Passage à lire –
────────

Par OS 9, on entend généralement OS 9.0.x (avec x de 0 à 4 si mes souvenirs sont bons), OS 9.1 et OS 9.2.x (avec cette fois x de 0 à 2, mais des 9.2.0 je n'en ai jamais vu). Pour faire la mise à jour du firmware, tu dois avoir OS 9.1 ou supérieur (donc, en pratique OD 9.1, 9.2.1 ou 9.2.2. Quelle que soit ta version d'OS 9, les mises à jour pour aller jusqu'à la version 9.2.2, ultime version avant l'apparition d'OS X, sont gratuitement fournies par Apple.


----------



## fervex (10 Juin 2010)

donc ca veut dire que je peux me procurer un OS 9.0.x et reformater mon mac . Donc pas obligé d'être un 9.0.0? Ok je vais tester après avoir trouvé un OS 9.0.x. 
Pascal si tu peux m'aider sur ce coup là.Faire un message aux autres membres ou que je fasse une demande sur nouveau topic
Merci


----------



## Pascal 77 (10 Juin 2010)

fervex a dit:


> donc ca veut dire que je peux me procurer un OS 9.0.x et reformater mon mac . Donc pas obligé d'être un 9.0.0? Ok je vais tester après avoir trouvé un OS 9.0.x.

────────

Jeu de données –
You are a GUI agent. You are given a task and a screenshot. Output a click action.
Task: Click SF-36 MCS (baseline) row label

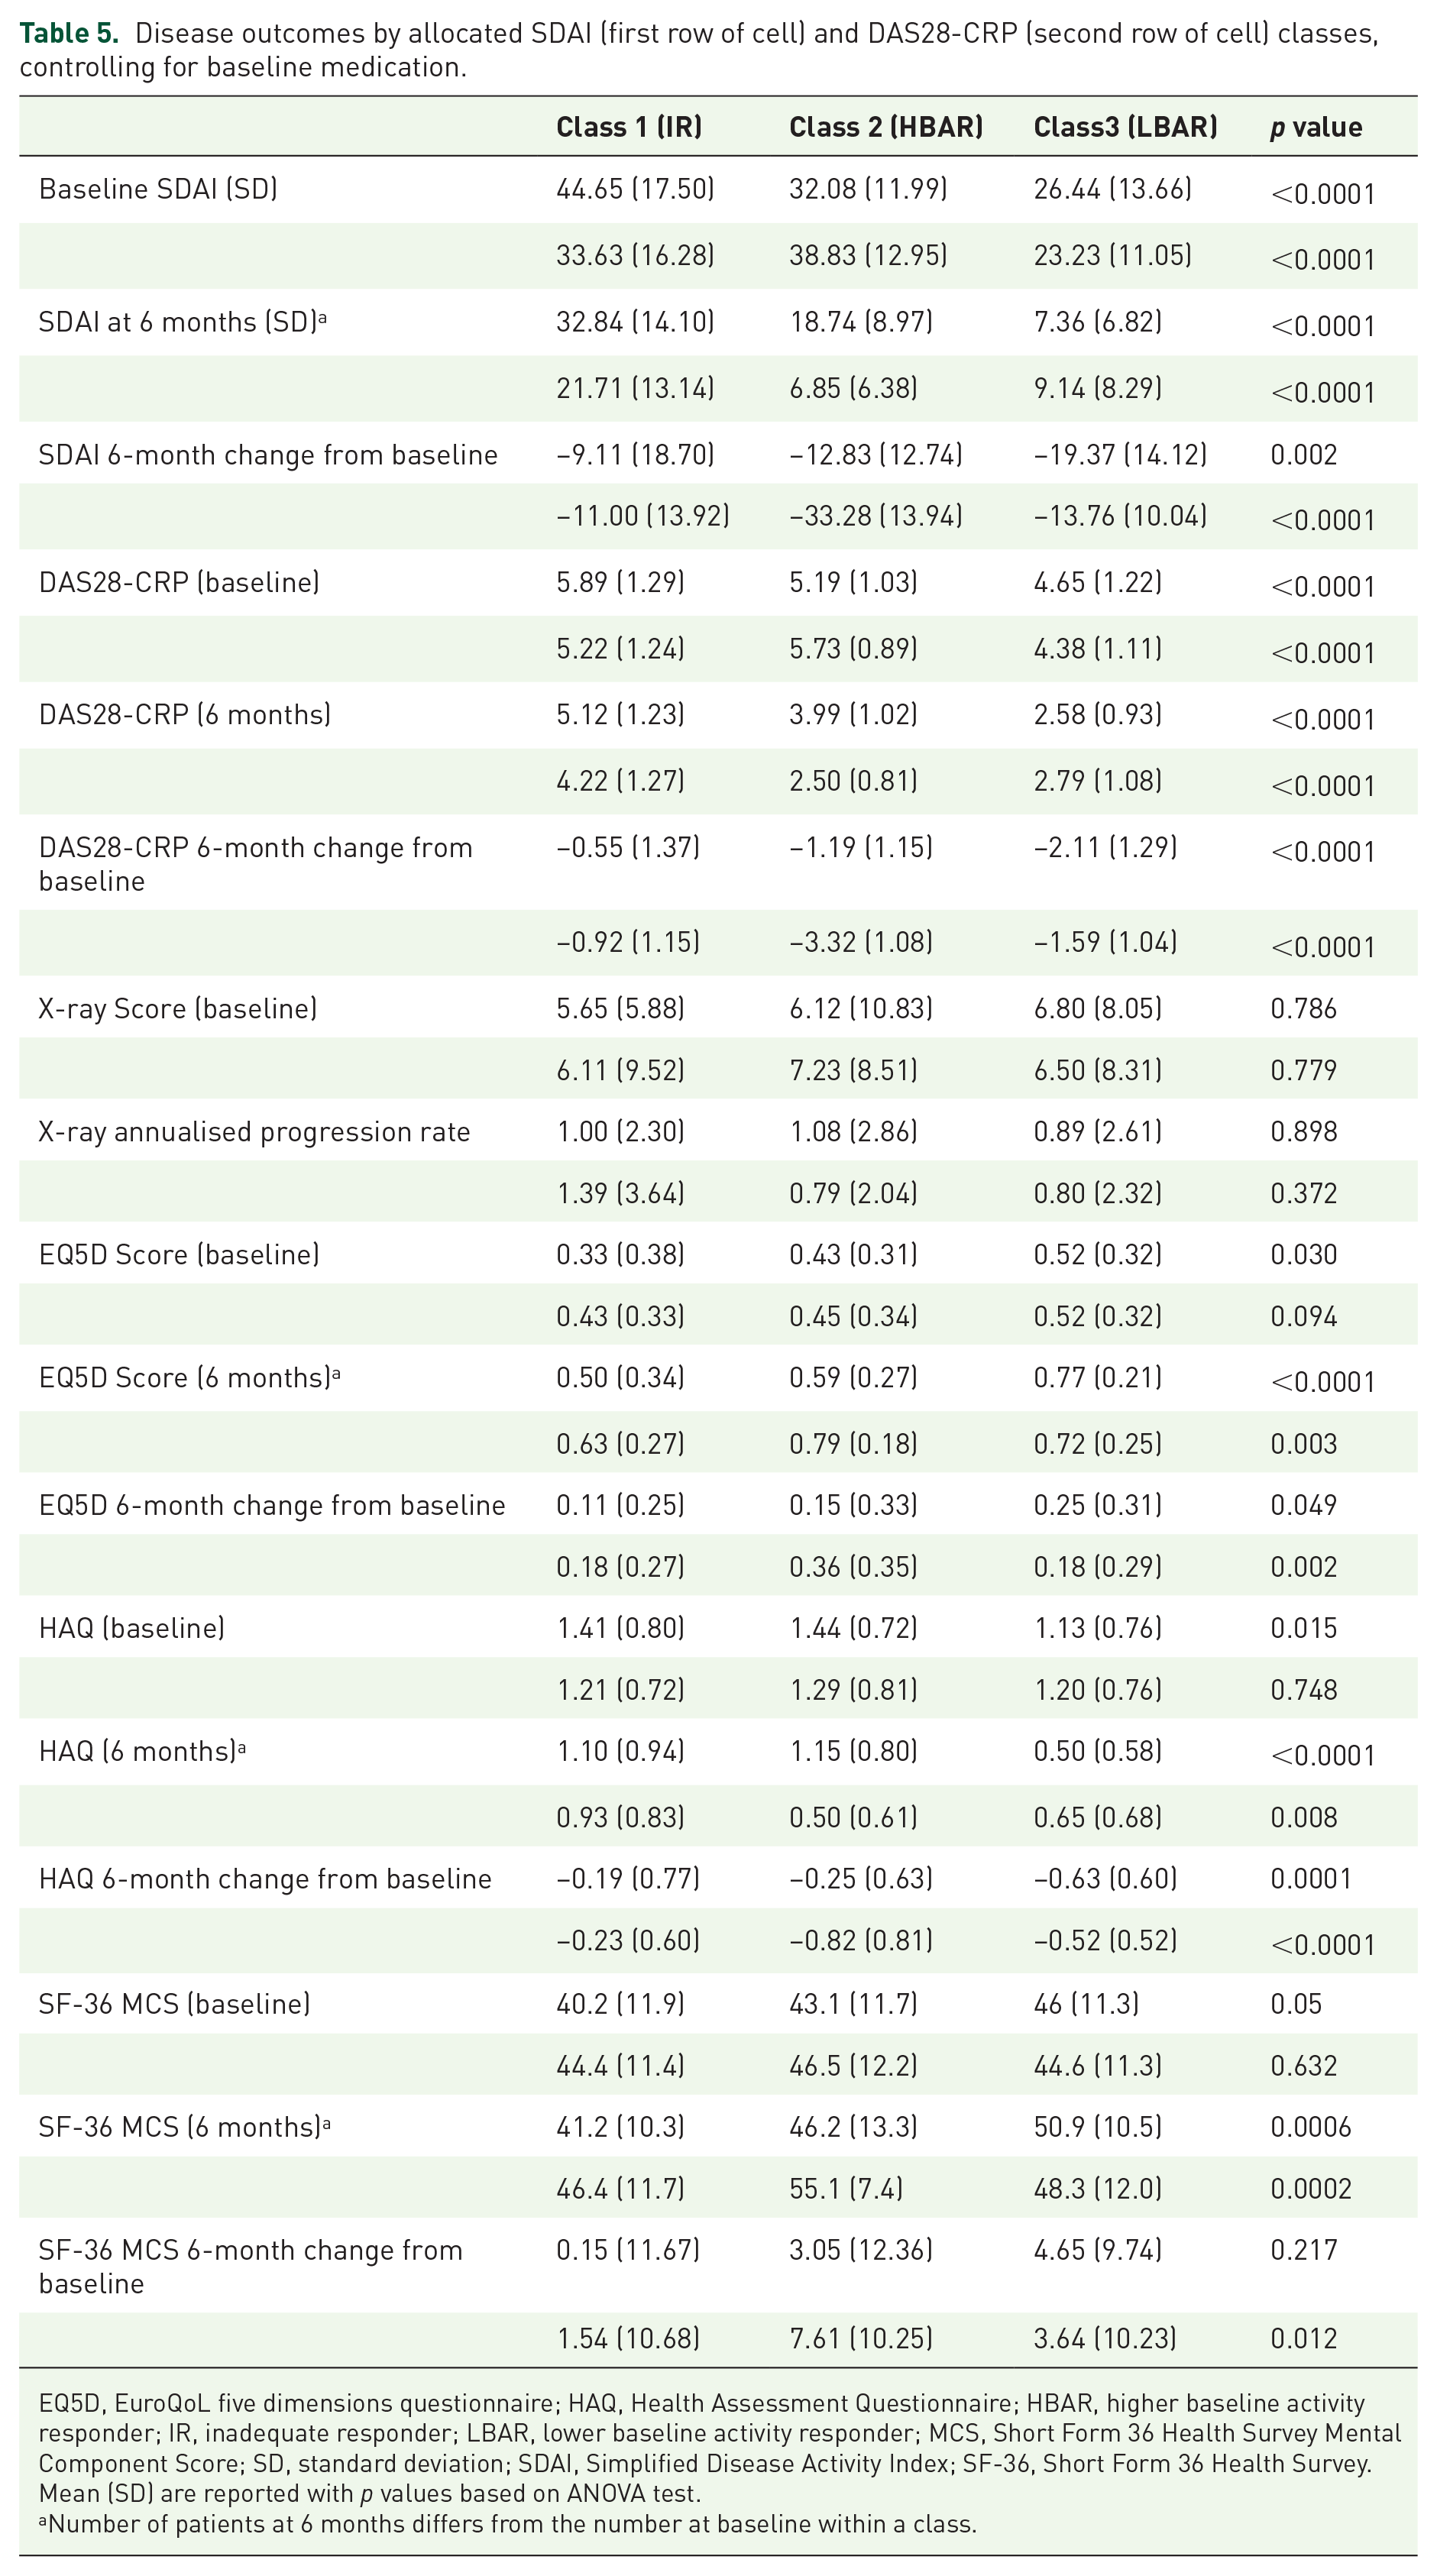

────────

Actions demandées –
[a] Répondez à ces questions sur la discussion sur OS 9 :
(i) Quelle version d'OS 9 faut-il au minimum pour faire la mise à jour du firmware ?
(ii) Quelle est l'ultime version avant l'apparition d'OS X ?
(iii) À quelle date fervex a-t-il publié son message ?
[b] Rédigez la partie suivante de la discussion sur OS 9, à partir de la dernière phrase affichée.
Le matériel n'a aucun lien avec la discussion sur OS 9.

Réponses par consigne –
[a]
(i) OS 9.1 ou une version supérieure.
(ii) La version 9.2.2.
(iii) Le 10 juin 2010.

[b]
> Pascal si tu peux m'aider sur ce coup là.Faire un message aux autres membres ou que je fasse une demande sur nouveau topic
> Merci



Essaie les petites annonces (pas seulement les nôtres, celles des autres sites mac aussi) et eBay, c'est ta meilleure chance de trouver !


----------



## fervex (10 Juin 2010)

oki je vais voir ca!
meci


----------



## JPTK (10 Juin 2010)

Si je retrouve un CD d'OS9, mp et je te l'envoie.


----------



## claude72 (11 Juin 2010)

fervex a dit:


> donc ca veut dire que je peux me procurer un OS 9.0.x et reformater mon mac . Donc pas obligé d'être un 9.0.0? Ok je vais tester après avoir trouvé un OS 9.0.x.


Sauf que d'après LowEndMac, le iMac G3 400 MHz nécessite au minimum un OS 9.0.*4* pour démarrer ! donc, tu ne pourras pas booter sur un 9.0.0.


----------



## JPTK (11 Juin 2010)

claude72 a dit:


> Sauf que d'après LowEndMac, le iMac G3 400 MHz nécessite au minimum un OS 9.0.*4* pour démarrer ! donc, tu ne pourras pas booter sur un 9.0.0.



Ça me paraît complètement absurde mais bon...
Maj majeur ok pour boot, mais pas mineur.


----------



## Pascal 77 (11 Juin 2010)

JPTK a dit:


> Ça me paraît complètement absurde mais bon...
> Maj majeur ok pour boot, mais pas mineur.



Non non, je confirme, il existe une ruse pour tromper le bazar, mais il faut un Mac en état (et ResEdit) pour la mettre en &#339;uvre.

Mon Pismo nécessite 9.0.2 pour démarrer, et il refusait de se lancer sur mon CD de 9.0 "boite" (que du coup, j'ai donné dans le fil adéquat).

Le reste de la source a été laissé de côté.